Paul Krugman: Cockroaches at the European Commission


 

I’ve written several times about cockroach ideas in economics — ideas that you try to flush away, but keep coming back. (Are cockroach ideas the same as zombie ideas? Not quite, I would say; I think of cockroach ideas as misconceptions held because the people holding them are just unaware of basic facts, while zombie ideas are held by people who refuse to acknowledge contrary evidence).

Anyway, Ambrose Evans-Pritchard catches Olli Rehn with a cockroach:

While the tone is changing, there is no sign yet of a retreat from fiscal belt-tightening. “Given that average debt exceeds 90pc of GDP in the EU, I don’t think there’s any room for manoeuvre to leave the path of budgetary consolidation,” said EU economics chief Olli Rehn.

“We won’t solve our growth problems by piling new debt on top of our old debt,” he said. Defying his critics, Mr Rehn said John Maynard Keynes himself would not be a Keynesian today’s circumstances.

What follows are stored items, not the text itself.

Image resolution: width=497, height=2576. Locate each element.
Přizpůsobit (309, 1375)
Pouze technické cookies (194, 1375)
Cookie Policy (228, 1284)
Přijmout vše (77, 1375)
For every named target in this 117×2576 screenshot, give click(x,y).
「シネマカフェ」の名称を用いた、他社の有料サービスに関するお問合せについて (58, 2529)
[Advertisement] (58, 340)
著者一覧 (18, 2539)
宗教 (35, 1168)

Ah yes, the old “when Keynes wrote in the 1930s, governments weren’t deep in debt the way they are now” claim. Been there, done that:

The amazing thing is the way men who know neither theory nor the history of previous crises are utterly convinced that they know what to do in our current crisis; and how their confidence in their prescriptions has been unaffected by the fact that they have been wrong about everything so far. Of course, what’s even more amazing is the fact that these men are actually running things.